··· INFORMATION GIVEN
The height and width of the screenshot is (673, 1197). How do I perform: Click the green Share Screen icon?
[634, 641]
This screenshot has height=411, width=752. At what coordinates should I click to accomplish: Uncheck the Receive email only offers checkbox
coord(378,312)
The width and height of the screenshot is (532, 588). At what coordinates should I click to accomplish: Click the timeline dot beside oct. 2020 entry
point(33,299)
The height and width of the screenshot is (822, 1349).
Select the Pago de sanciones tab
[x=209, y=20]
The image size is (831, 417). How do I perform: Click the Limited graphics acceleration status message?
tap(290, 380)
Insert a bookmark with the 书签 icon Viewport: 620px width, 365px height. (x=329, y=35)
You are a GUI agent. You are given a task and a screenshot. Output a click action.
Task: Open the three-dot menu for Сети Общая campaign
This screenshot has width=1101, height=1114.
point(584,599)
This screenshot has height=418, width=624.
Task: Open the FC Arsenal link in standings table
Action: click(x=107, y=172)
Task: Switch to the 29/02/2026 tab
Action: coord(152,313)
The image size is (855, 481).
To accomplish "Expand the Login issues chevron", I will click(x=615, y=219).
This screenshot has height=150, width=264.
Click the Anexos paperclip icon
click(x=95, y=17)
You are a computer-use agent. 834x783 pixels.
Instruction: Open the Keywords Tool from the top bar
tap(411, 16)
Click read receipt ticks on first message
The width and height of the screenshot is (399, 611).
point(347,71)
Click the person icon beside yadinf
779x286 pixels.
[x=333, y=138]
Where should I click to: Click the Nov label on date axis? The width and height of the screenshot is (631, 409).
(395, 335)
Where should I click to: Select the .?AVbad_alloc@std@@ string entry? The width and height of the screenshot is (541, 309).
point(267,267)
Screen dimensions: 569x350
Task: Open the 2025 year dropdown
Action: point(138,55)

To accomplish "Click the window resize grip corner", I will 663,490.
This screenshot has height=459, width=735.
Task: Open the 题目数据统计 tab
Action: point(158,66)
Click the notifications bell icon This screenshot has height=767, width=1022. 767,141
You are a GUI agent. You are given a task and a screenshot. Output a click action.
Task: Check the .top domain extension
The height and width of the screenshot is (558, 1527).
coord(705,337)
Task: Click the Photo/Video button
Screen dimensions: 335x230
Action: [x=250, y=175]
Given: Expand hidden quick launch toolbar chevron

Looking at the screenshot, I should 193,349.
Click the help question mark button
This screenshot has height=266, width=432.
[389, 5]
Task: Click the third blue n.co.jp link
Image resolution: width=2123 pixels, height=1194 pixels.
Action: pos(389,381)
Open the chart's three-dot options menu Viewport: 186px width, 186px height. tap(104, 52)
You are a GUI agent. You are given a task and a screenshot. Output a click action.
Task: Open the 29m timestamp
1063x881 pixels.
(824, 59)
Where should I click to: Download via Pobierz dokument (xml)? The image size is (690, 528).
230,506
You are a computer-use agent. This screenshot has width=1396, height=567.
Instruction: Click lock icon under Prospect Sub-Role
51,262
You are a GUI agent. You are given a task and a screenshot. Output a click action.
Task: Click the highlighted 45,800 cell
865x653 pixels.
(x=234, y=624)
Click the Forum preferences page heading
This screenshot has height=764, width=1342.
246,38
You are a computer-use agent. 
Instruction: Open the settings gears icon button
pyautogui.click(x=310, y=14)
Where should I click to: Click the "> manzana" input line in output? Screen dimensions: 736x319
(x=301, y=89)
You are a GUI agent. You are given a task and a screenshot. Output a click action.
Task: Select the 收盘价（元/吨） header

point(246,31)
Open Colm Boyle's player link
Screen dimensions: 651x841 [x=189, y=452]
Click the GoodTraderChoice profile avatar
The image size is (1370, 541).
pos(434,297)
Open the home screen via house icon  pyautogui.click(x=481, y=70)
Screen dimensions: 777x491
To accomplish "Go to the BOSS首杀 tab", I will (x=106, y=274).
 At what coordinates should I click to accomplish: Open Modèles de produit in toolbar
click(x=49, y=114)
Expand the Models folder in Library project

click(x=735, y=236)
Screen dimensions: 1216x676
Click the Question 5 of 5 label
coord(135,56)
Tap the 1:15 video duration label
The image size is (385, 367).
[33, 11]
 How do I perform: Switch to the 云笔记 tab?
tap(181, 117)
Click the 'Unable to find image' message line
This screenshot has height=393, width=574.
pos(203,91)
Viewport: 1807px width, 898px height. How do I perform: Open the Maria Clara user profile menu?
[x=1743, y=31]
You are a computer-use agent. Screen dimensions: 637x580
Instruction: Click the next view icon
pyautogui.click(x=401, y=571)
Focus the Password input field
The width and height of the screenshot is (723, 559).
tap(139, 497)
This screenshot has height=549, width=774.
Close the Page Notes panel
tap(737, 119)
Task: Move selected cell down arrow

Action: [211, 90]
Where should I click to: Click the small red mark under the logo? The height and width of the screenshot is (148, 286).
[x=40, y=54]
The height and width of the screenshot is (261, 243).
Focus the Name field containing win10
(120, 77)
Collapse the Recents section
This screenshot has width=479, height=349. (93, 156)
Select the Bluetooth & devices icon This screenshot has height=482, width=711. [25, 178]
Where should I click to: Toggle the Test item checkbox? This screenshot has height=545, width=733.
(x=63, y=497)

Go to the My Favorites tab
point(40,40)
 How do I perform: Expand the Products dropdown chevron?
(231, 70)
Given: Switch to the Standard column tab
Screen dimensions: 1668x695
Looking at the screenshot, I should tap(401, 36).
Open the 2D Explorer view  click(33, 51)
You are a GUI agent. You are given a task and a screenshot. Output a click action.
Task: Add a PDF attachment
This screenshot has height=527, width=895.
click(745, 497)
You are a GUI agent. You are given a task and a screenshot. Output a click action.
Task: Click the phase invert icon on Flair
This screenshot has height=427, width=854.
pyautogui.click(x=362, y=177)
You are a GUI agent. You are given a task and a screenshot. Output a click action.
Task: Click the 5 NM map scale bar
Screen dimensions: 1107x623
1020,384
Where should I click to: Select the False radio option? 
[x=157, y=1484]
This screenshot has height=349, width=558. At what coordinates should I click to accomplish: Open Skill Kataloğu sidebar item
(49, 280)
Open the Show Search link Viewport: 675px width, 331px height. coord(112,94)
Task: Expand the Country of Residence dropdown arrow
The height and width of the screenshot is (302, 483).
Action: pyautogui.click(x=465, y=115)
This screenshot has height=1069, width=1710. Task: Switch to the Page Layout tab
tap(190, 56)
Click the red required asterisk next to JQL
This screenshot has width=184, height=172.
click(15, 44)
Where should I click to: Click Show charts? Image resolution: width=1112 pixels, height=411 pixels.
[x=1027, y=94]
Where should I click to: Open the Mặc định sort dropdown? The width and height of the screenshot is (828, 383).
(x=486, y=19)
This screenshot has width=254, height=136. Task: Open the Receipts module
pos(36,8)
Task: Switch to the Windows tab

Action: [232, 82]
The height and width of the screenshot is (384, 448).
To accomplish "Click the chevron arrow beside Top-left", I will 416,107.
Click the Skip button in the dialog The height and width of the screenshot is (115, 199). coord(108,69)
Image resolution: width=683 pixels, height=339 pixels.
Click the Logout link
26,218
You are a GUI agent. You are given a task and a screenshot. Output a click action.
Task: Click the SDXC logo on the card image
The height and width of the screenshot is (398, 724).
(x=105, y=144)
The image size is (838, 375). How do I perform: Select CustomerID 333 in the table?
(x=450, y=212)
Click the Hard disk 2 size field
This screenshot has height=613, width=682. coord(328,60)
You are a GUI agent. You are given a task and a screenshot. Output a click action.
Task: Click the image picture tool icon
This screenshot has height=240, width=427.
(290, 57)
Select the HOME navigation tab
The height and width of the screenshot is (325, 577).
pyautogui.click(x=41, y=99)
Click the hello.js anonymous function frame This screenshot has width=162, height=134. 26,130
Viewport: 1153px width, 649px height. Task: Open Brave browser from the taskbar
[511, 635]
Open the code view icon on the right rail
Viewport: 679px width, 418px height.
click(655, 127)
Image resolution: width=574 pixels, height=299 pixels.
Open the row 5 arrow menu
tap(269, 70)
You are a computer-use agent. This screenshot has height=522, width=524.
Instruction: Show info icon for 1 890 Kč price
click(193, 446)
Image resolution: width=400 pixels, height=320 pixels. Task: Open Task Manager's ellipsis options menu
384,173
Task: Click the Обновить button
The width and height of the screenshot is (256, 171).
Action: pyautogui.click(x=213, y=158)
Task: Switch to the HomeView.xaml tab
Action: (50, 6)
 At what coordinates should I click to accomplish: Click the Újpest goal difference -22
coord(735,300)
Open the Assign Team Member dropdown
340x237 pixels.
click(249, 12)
······
* [PROBLEM DESCRIPTION]: Among the preceding records, how many lines include the word "computer"? Reply with the number only.

* [TASK ANSWER]: 5